There is also a smaller square on the level below: the monotony of the square is broken by patterns of light and shadows


Another view of the same square


From here, on the other side of the roof, we get a good idea of the layout of the hexagonal design of the Moghul style garden. The garden, located between the Jai Mandir on the east and the Sukh Niwas on the west both built on higher platforms in the third courtyard, was built by Mirza Raja Jai Singh (1623–68) 


Another view of the Mughal-style garden.


To leave by another gate, we had to pass through another intricate maze of corridors and courtyards.
  

A souvenir shop we passed on our way down.

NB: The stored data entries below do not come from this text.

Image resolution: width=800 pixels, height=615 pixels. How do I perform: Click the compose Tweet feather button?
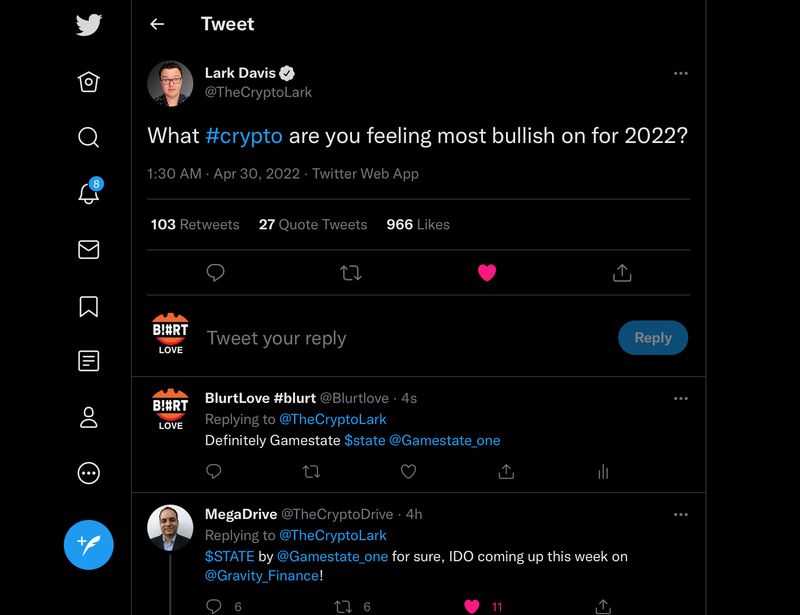click(x=89, y=544)
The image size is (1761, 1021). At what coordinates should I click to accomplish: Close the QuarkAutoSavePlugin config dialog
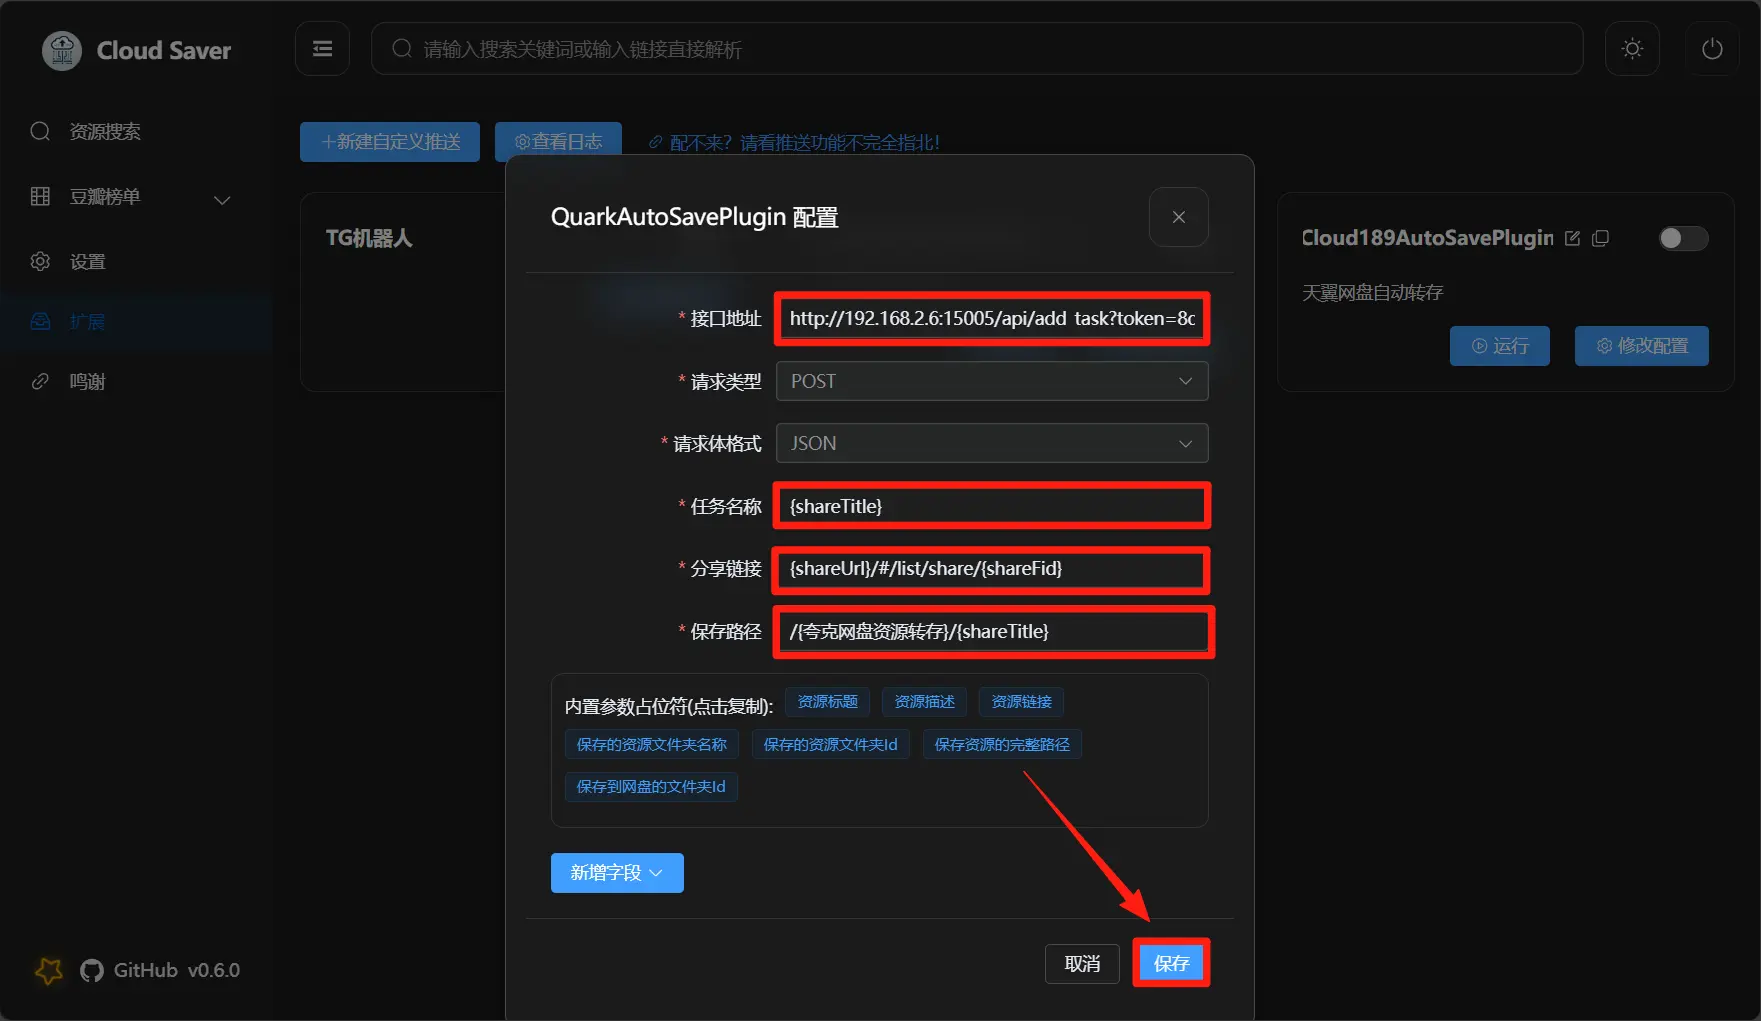pos(1178,217)
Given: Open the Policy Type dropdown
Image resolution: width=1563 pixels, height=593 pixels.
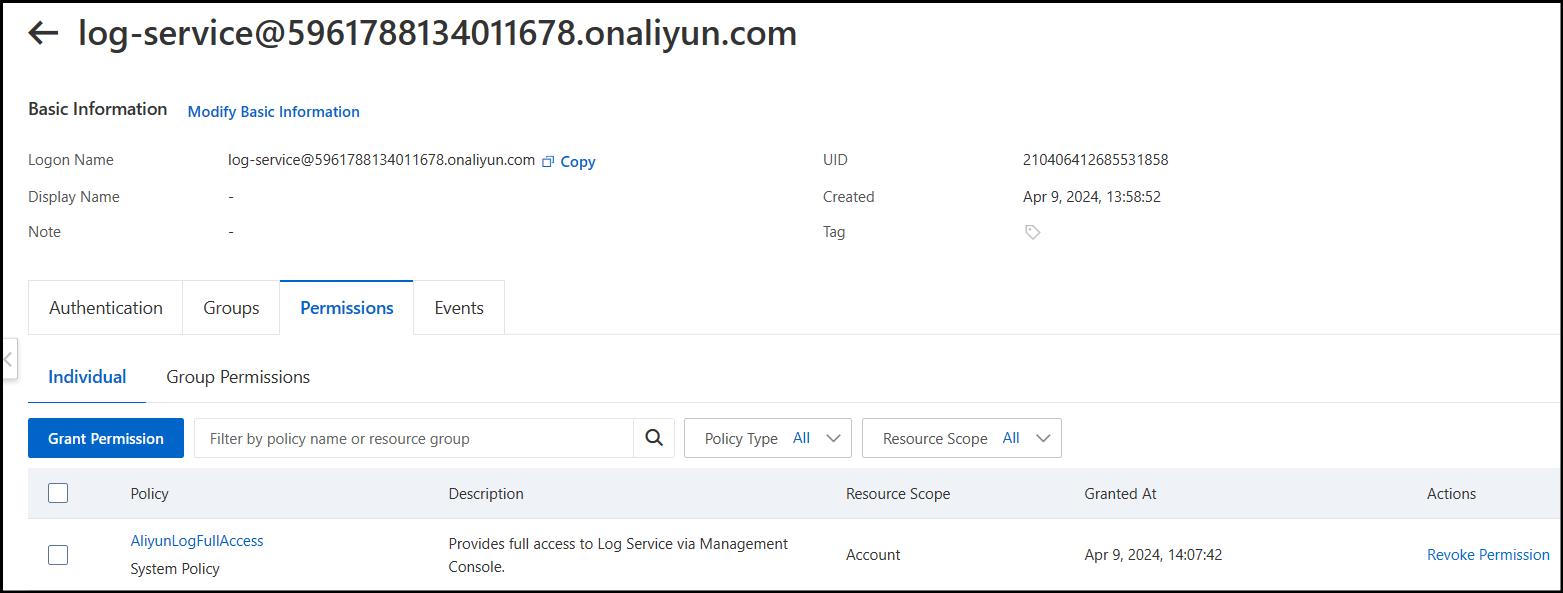Looking at the screenshot, I should (x=767, y=438).
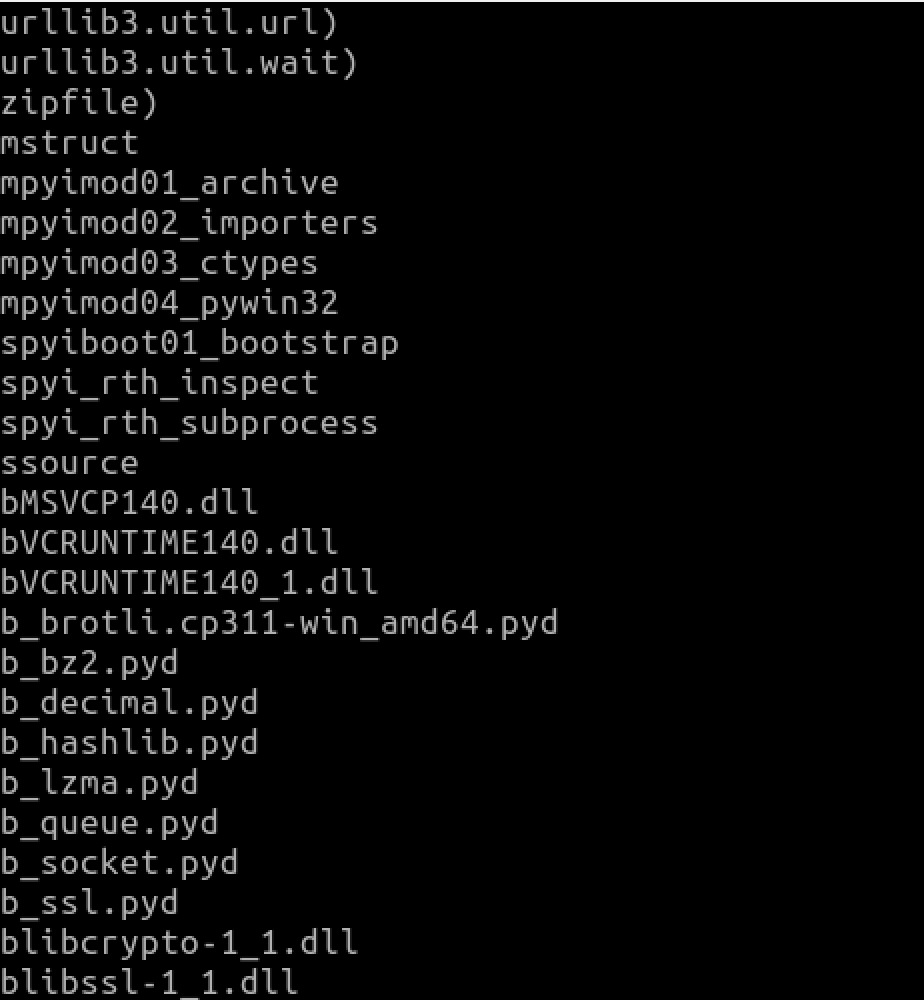Click the b_socket.pyd entry
The height and width of the screenshot is (1000, 924).
click(x=119, y=862)
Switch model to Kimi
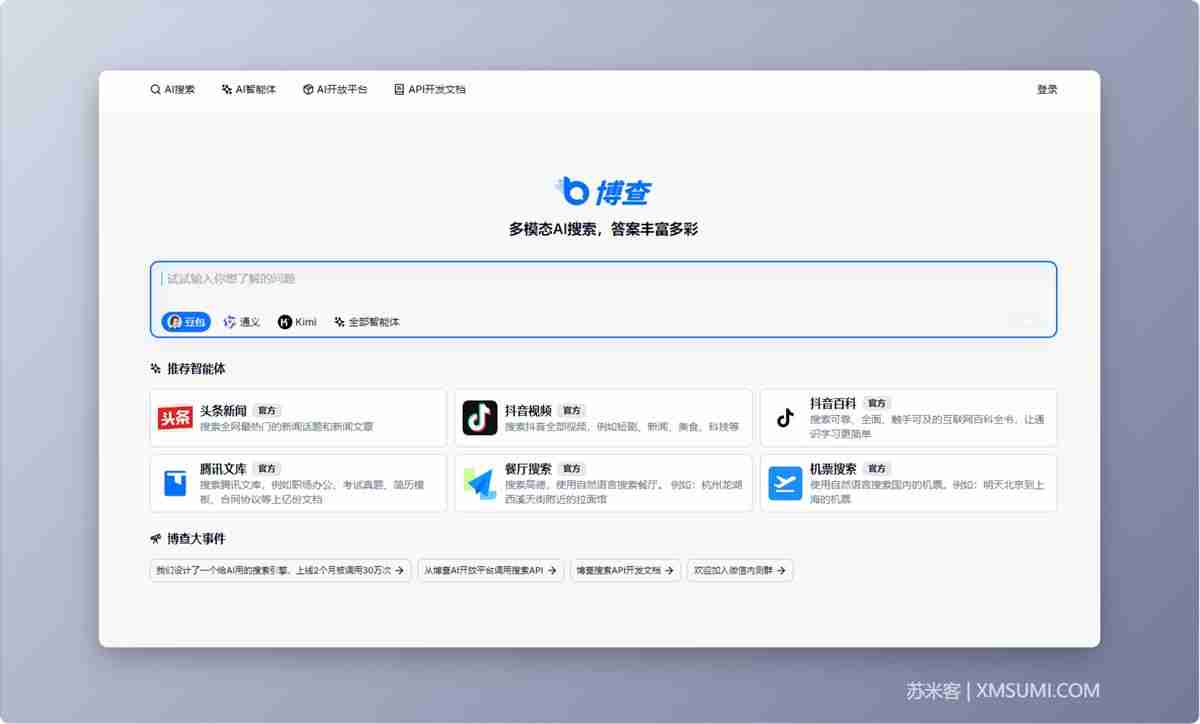Image resolution: width=1200 pixels, height=724 pixels. [x=296, y=322]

We left through another gate of the fort/palace on the opposite side of the Sun Gate by which we entered where we were told our jeeps would be waiting for us to take us back to town.

 
In the middle of the courtyard were two huge "woks" or "cooking pans". 


One of them.

The way down to our jeep.


The Amber village below us.


A pair of young lovers we passed by at the side of Lake Moata.
 

We're back to town. 


Back to that infinite kaleidoscope of shapes, colors, people, noises and the never ending bustle of life.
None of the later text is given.